The invention relates to a ferromagnetic core and is useful, for example in auto-transformer rectifier units.
In some power system structures, including aircraft applications, rectifier circuits are used to convert AC power to DC power. These power system structures may also include a transformer, in which case the combined unit is referred to as a transformer rectifier unit. If the transformer is a non-isolating type, then it is called an auto-transformer rectifier unit (ATRU).
The transformer portion of the ATRU comprises a ferromagnetic core with one or more windings wrapped around a portion of the core. The core is typically formed from a stack of core laminations and is configured to define a magnetic flux path in the core in response to a voltage applied to the one or more windings. The typical core utilized in an ATRU is an EI-type core. The EI-type core has an E portion, named for its shape with 3 legs extending outwardly from a spine. The windings, each a phase of a three-phase system, are installed on the legs, and an I portion is assembled to an open end of the E portion. Alternatively, tape-wound E-cores are often utilized. These typical configurations have an imbalance due to different magnetic path lengths between the phases. Further, the cores have many areas of flux crowding, and other areas of low or even no flux. The areas of low or no flux in particular equate excess material and a lost potential weight savings in the ATRU. US 526063 discloses a four-phase transformer with a central hub, radial arms, and an annular enclosing piece.

BRIEF DESCRIPTION OF THE INVENTION

In one embodiment, the invention provides a ferromagnetic core comprising: a ferromagnetic center portion including a plurality of legs each receptive of a conductive winding , the plurality of legs extending from a common center point, the plurality of legs being equally angularly spaced; and a ferromagnetic outer ring disposed around the center portion at an outer radial extent of the plurality of legs, and characterised in that the outer ring has an outer radius, the outer radius extending in a plane of the outer ring, and in that the outer radius reduces along the ring axis from the axial center of the outer ring towards opposite ends of the outer ring relative to the plane of the outer ring, wherein the outer radius is measured starting from the ring axis, the ring axis extending perpendicular to the plane of the outer ring, and the axial center of the ring extending in the plane of the ring.
In another embodiment, a transformer includes a transformer core having a center portion. The center portion includes a plurality of legs extending from a common center point. The plurality of legs are equally angularly spaced. An outer ring is positioned around the center portion at an outer radial extent of the plurality of legs. A conductive winding is located at one or more legs of the plurality of legs.
In yet another embodiment, a three-phase transformer includes a transformer core having a center portion. The center portion includes three legs extending from a common center point. The three legs are equally angularly spaced. An outer ring is located around the center portion at an outer radial extent of the legs. A conductive phase winding is located at each leg.
These and other advantages and features will become more apparent from the following description taken in conjunction with the drawings.

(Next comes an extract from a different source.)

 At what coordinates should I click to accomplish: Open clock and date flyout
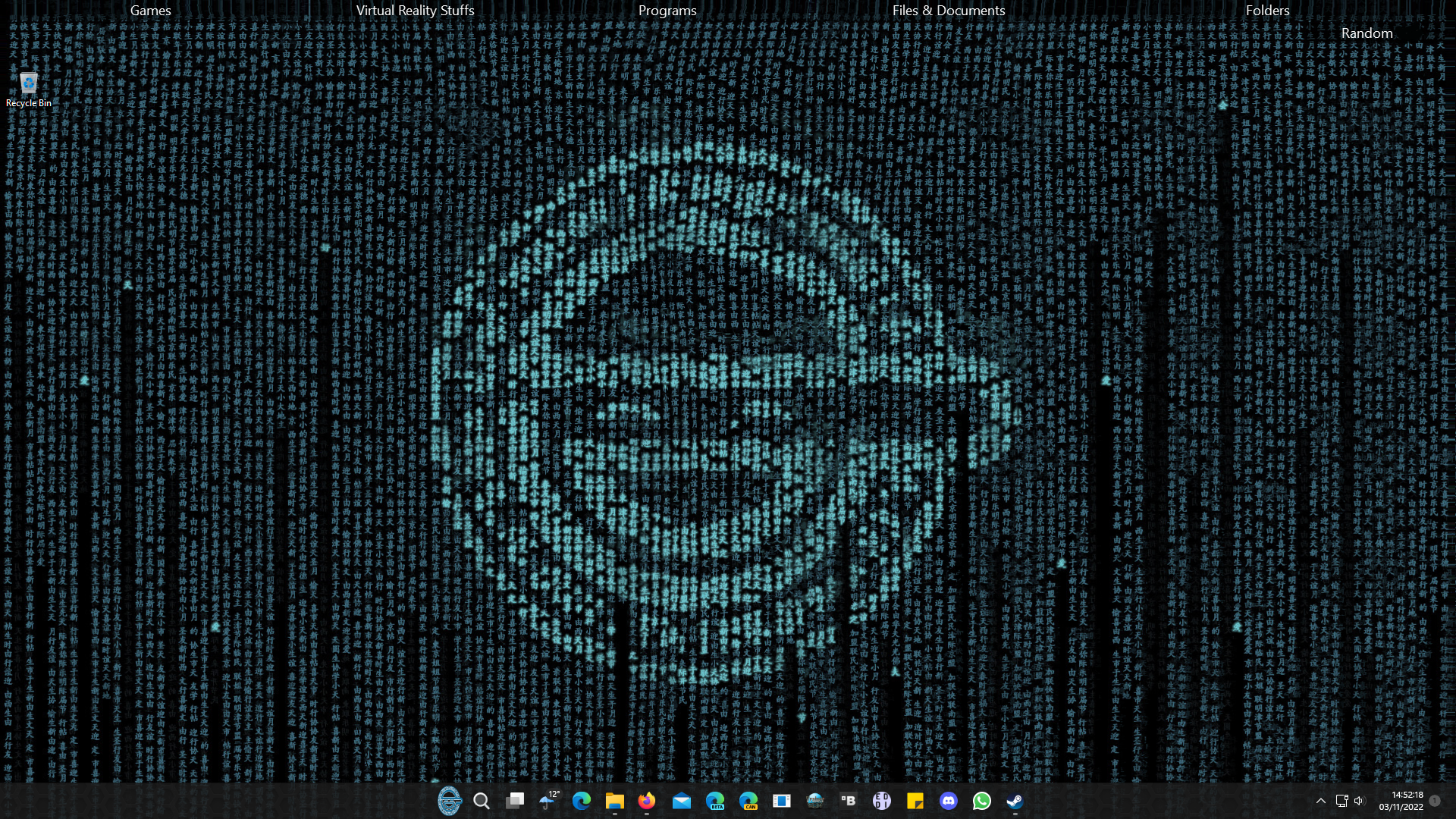click(x=1401, y=801)
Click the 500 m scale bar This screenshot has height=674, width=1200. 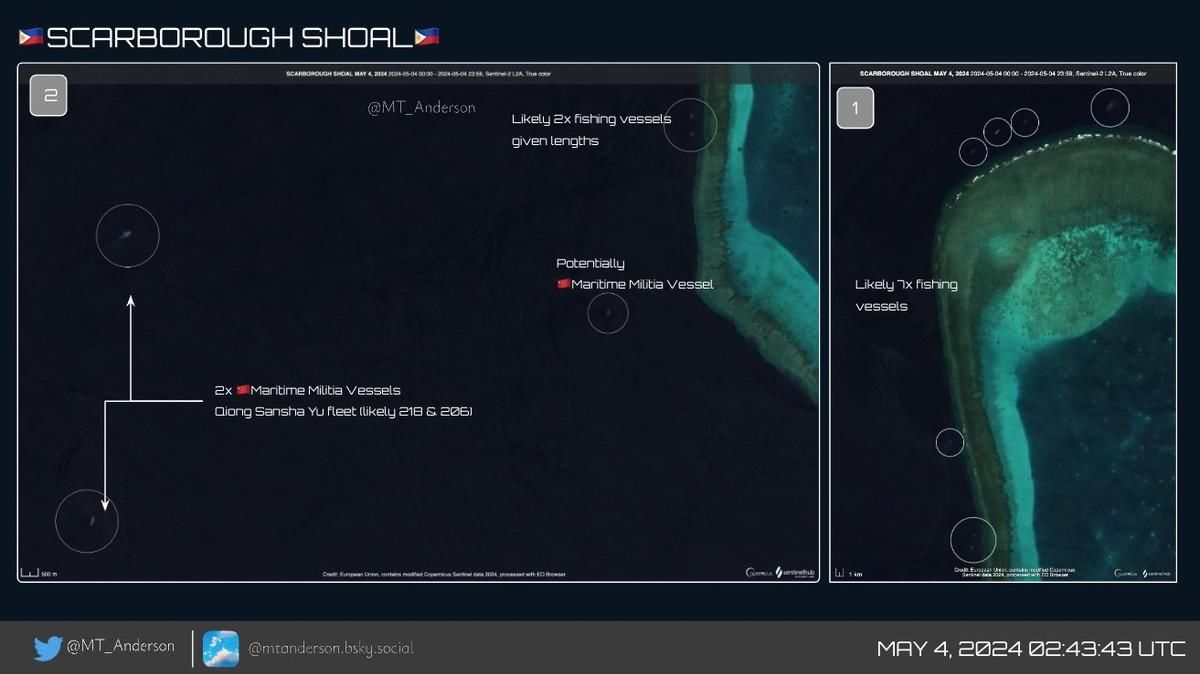pyautogui.click(x=39, y=573)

BRIEF DESCRIPTION OF THE DRAWINGS

The subject matter, which is regarded as the invention, is particularly pointed out and distinctly claimed in the claims at the conclusion of the specification. The foregoing and other features, and advantages of the invention are apparent from the following detailed description taken in conjunction with the accompanying drawings in which:

FIG. 1 is a partially exploded view of an embodiment of a core of a transformer;
FIG. 2 is a perspective view of an embodiment of a transformer;
FIG. 3 is a partial cross-sectional view of an embodiment of a transformer core;
FIG. 4 is a partial cross-sectional view of another embodiment of a transformer core;
FIG. 5 is a partial cross-sectional view of yet another embodiment of a transformer core; and
FIG. 6 is a partial cross-sectional view of still another embodiment of a transformer core.

The detailed description explains embodiments of the invention, together with advantages and features, by way of example with reference to the drawings.

DETAILED DESCRIPTION OF THE INVENTION

Shown in FIG. 1 is a partially exploded view of a magnetic core 10 of a transformer, in this embodiment a 3-phase auto-transformer rectifier unit (ATRU). It is to be appreciated that, while the description below relates to a magnetic core for an ATRU, other components, such as three-phase inductors, would benefit from the improvements described herein. The core 10 includes an outer ring 12 and a center portion 14 including three legs 16 extending radially outwardly from a center point 18 toward the outer ring 12. The outer ring 12 shares the common center point 18 with the center portion 14. The three legs 16 are substantially equally spaced around the center point. That is, in one embodiment, substantially equal angles exist between adjacent legs 16.
The center portion 14 is formed from a plurality of center portion laminations 20 of a ferromagnetic material stacked along a stacking axis 22. In other embodiments, however, the center portion 14 may be formed via a tape winding process. As shown in FIG. 2, a bobbin 24 is installed onto each leg 16 to receive a winding 26 of at least one conductor 60, which is wound onto the bobbin 24. Each winding 26 represents a phase of a transformer 28 of the three-phase ATRU. The bobbins 24 are typically formed from a plastic material. In some embodiments, the winding 26 is wound onto the bobbin 24 prior to installation onto the leg 16, while in other embodiments, the winding 26 may be wound onto the bobbin 24 after bobbin 24 installation onto the leg 16. Further, while bobbins 24 are included in the embodiment of FIG. 2, it is to be appreciated that in other embodiments, the windings 26 may be wound directly on the legs 16.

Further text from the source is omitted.